(Source records)

-=-=-=-=-

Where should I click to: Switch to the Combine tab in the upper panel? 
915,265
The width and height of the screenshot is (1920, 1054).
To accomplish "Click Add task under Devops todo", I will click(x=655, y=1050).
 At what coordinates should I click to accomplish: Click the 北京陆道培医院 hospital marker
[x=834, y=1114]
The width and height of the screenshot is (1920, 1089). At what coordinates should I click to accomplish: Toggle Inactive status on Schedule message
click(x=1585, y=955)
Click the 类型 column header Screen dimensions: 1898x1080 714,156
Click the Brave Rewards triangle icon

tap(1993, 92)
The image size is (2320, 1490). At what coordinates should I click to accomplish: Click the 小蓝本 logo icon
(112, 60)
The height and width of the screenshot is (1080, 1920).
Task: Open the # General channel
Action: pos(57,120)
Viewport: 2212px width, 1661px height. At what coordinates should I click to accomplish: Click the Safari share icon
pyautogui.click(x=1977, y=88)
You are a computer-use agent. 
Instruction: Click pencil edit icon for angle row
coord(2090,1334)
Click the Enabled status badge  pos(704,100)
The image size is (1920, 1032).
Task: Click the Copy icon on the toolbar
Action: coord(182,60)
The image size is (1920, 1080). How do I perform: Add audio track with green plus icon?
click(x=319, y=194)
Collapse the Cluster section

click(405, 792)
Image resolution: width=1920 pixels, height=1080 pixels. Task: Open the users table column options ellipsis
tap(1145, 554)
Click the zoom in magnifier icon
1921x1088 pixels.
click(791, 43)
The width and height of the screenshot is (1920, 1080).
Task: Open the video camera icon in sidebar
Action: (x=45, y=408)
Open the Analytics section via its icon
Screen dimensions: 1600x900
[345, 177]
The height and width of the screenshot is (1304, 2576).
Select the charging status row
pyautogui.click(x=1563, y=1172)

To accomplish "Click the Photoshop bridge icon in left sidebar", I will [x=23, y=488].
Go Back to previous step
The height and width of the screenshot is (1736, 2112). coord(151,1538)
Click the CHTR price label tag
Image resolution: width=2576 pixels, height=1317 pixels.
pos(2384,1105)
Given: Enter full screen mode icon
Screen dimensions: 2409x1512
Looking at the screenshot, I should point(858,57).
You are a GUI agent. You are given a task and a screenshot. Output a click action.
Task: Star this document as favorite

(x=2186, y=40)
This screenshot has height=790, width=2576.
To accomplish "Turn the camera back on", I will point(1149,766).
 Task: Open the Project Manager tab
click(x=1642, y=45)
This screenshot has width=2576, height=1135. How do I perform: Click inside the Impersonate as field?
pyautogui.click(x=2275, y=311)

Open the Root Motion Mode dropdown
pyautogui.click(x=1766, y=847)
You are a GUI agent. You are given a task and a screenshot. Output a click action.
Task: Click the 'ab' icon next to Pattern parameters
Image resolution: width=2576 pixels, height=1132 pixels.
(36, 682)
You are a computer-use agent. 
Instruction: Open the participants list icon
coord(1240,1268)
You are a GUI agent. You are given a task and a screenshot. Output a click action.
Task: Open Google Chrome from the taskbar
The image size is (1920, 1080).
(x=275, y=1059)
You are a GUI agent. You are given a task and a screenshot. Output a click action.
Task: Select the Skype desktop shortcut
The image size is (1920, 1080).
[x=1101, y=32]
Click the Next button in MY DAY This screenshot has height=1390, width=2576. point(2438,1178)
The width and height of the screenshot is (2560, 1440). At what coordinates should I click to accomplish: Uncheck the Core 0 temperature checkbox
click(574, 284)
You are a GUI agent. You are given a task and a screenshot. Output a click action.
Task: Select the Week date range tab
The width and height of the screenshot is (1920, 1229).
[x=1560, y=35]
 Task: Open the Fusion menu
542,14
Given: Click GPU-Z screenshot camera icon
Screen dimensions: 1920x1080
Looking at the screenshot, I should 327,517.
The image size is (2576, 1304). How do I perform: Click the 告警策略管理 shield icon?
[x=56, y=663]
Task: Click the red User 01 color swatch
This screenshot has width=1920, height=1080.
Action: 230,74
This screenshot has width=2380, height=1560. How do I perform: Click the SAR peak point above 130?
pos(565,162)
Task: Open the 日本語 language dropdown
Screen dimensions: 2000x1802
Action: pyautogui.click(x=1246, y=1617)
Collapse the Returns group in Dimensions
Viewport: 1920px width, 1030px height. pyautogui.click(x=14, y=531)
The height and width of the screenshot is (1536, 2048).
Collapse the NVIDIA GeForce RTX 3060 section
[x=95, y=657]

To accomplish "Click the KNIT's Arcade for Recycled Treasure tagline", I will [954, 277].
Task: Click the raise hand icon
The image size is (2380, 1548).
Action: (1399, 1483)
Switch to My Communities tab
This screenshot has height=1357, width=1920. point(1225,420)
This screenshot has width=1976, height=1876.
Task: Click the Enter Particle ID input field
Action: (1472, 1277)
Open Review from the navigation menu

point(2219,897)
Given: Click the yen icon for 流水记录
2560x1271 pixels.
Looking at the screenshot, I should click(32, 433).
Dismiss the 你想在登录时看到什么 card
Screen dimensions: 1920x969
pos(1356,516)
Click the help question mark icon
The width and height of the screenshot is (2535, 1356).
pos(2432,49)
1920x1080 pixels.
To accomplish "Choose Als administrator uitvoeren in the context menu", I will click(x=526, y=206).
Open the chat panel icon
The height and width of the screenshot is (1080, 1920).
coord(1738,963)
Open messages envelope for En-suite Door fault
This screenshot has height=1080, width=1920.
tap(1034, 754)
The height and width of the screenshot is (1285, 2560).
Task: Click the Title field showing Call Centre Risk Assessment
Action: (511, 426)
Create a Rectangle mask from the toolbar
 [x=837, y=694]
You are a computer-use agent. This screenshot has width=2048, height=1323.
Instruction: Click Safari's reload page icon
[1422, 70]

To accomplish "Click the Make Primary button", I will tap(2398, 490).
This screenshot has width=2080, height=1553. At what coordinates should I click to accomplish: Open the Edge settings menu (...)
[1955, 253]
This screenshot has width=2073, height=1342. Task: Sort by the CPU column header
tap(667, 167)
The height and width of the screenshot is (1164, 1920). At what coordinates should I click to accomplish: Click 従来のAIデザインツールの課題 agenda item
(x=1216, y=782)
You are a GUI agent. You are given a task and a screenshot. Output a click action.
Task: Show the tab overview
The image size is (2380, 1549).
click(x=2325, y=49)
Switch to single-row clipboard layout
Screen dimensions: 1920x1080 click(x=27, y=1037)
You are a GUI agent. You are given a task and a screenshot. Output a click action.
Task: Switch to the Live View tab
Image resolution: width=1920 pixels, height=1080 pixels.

-=-=-=-=-

■ Problem to work on ■
The records above should all be quoted exactly, please.

■ Written response ■
Where should I click to: Switch to the Combine tab in the upper panel? 
915,265
The width and height of the screenshot is (1920, 1054).
To accomplish "Click Add task under Devops todo", I will click(x=655, y=1050).
 At what coordinates should I click to accomplish: Click the 北京陆道培医院 hospital marker
[x=834, y=1114]
The width and height of the screenshot is (1920, 1089). At what coordinates should I click to accomplish: Toggle Inactive status on Schedule message
click(x=1585, y=955)
Click the 类型 column header Screen dimensions: 1898x1080 714,156
Click the Brave Rewards triangle icon

tap(1993, 92)
The image size is (2320, 1490). At what coordinates should I click to accomplish: Click the 小蓝本 logo icon
(112, 60)
The height and width of the screenshot is (1080, 1920).
Task: Open the # General channel
Action: pos(57,120)
Viewport: 2212px width, 1661px height. At what coordinates should I click to accomplish: Click the Safari share icon
pyautogui.click(x=1977, y=88)
You are a computer-use agent. 
Instruction: Click pencil edit icon for angle row
coord(2090,1334)
Click the Enabled status badge  pos(704,100)
The image size is (1920, 1032).
Task: Click the Copy icon on the toolbar
Action: coord(182,60)
The image size is (1920, 1080). How do I perform: Add audio track with green plus icon?
click(x=319, y=194)
Collapse the Cluster section

click(405, 792)
Image resolution: width=1920 pixels, height=1080 pixels. Task: Open the users table column options ellipsis
tap(1145, 554)
Click the zoom in magnifier icon
1921x1088 pixels.
click(791, 43)
The width and height of the screenshot is (1920, 1080).
Task: Open the video camera icon in sidebar
Action: (x=45, y=408)
Open the Analytics section via its icon
Screen dimensions: 1600x900
[345, 177]
The height and width of the screenshot is (1304, 2576).
Select the charging status row
pyautogui.click(x=1563, y=1172)

To accomplish "Click the Photoshop bridge icon in left sidebar", I will [x=23, y=488].
Go Back to previous step
The height and width of the screenshot is (1736, 2112). coord(151,1538)
Click the CHTR price label tag
Image resolution: width=2576 pixels, height=1317 pixels.
pos(2384,1105)
Given: Enter full screen mode icon
Screen dimensions: 2409x1512
Looking at the screenshot, I should point(858,57).
You are a GUI agent. You are given a task and a screenshot. Output a click action.
Task: Star this document as favorite

(x=2186, y=40)
This screenshot has height=790, width=2576.
To accomplish "Turn the camera back on", I will point(1149,766).
 Task: Open the Project Manager tab
click(x=1642, y=45)
This screenshot has width=2576, height=1135. How do I perform: Click inside the Impersonate as field?
pyautogui.click(x=2275, y=311)

Open the Root Motion Mode dropdown
pyautogui.click(x=1766, y=847)
You are a GUI agent. You are given a task and a screenshot. Output a click action.
Task: Click the 'ab' icon next to Pattern parameters
Image resolution: width=2576 pixels, height=1132 pixels.
(36, 682)
You are a computer-use agent. 
Instruction: Open the participants list icon
coord(1240,1268)
You are a GUI agent. You are given a task and a screenshot. Output a click action.
Task: Open Google Chrome from the taskbar
The image size is (1920, 1080).
(x=275, y=1059)
You are a GUI agent. You are given a task and a screenshot. Output a click action.
Task: Select the Skype desktop shortcut
The image size is (1920, 1080).
[x=1101, y=32]
Click the Next button in MY DAY This screenshot has height=1390, width=2576. point(2438,1178)
The width and height of the screenshot is (2560, 1440). At what coordinates should I click to accomplish: Uncheck the Core 0 temperature checkbox
click(574, 284)
You are a GUI agent. You are given a task and a screenshot. Output a click action.
Task: Select the Week date range tab
The width and height of the screenshot is (1920, 1229).
[x=1560, y=35]
 Task: Open the Fusion menu
542,14
Given: Click GPU-Z screenshot camera icon
Screen dimensions: 1920x1080
Looking at the screenshot, I should 327,517.
The image size is (2576, 1304). How do I perform: Click the 告警策略管理 shield icon?
[x=56, y=663]
Task: Click the red User 01 color swatch
This screenshot has width=1920, height=1080.
Action: 230,74
This screenshot has width=2380, height=1560. How do I perform: Click the SAR peak point above 130?
pos(565,162)
Task: Open the 日本語 language dropdown
Screen dimensions: 2000x1802
Action: pyautogui.click(x=1246, y=1617)
Collapse the Returns group in Dimensions
Viewport: 1920px width, 1030px height. pyautogui.click(x=14, y=531)
The height and width of the screenshot is (1536, 2048).
Collapse the NVIDIA GeForce RTX 3060 section
[x=95, y=657]

To accomplish "Click the KNIT's Arcade for Recycled Treasure tagline", I will [954, 277].
Task: Click the raise hand icon
The image size is (2380, 1548).
Action: (1399, 1483)
Switch to My Communities tab
This screenshot has height=1357, width=1920. point(1225,420)
This screenshot has width=1976, height=1876.
Task: Click the Enter Particle ID input field
Action: (1472, 1277)
Open Review from the navigation menu

point(2219,897)
Given: Click the yen icon for 流水记录
2560x1271 pixels.
Looking at the screenshot, I should click(32, 433).
Dismiss the 你想在登录时看到什么 card
Screen dimensions: 1920x969
pos(1356,516)
Click the help question mark icon
The width and height of the screenshot is (2535, 1356).
pos(2432,49)
1920x1080 pixels.
To accomplish "Choose Als administrator uitvoeren in the context menu", I will click(x=526, y=206).
Open the chat panel icon
The height and width of the screenshot is (1080, 1920).
coord(1738,963)
Open messages envelope for En-suite Door fault
This screenshot has height=1080, width=1920.
tap(1034, 754)
The height and width of the screenshot is (1285, 2560).
Task: Click the Title field showing Call Centre Risk Assessment
Action: (511, 426)
Create a Rectangle mask from the toolbar
 [x=837, y=694]
You are a computer-use agent. This screenshot has width=2048, height=1323.
Instruction: Click Safari's reload page icon
[1422, 70]

To accomplish "Click the Make Primary button", I will tap(2398, 490).
This screenshot has width=2080, height=1553. At what coordinates should I click to accomplish: Open the Edge settings menu (...)
[1955, 253]
This screenshot has width=2073, height=1342. Task: Sort by the CPU column header
tap(667, 167)
The height and width of the screenshot is (1164, 1920). At what coordinates should I click to accomplish: Click 従来のAIデザインツールの課題 agenda item
(x=1216, y=782)
You are a GUI agent. You are given a task and a screenshot. Output a click action.
Task: Show the tab overview
The image size is (2380, 1549).
click(x=2325, y=49)
Switch to single-row clipboard layout
Screen dimensions: 1920x1080 click(x=27, y=1037)
You are a GUI agent. You are given a task and a screenshot. Output a click action.
Task: Switch to the Live View tab
Image resolution: width=1920 pixels, height=1080 pixels.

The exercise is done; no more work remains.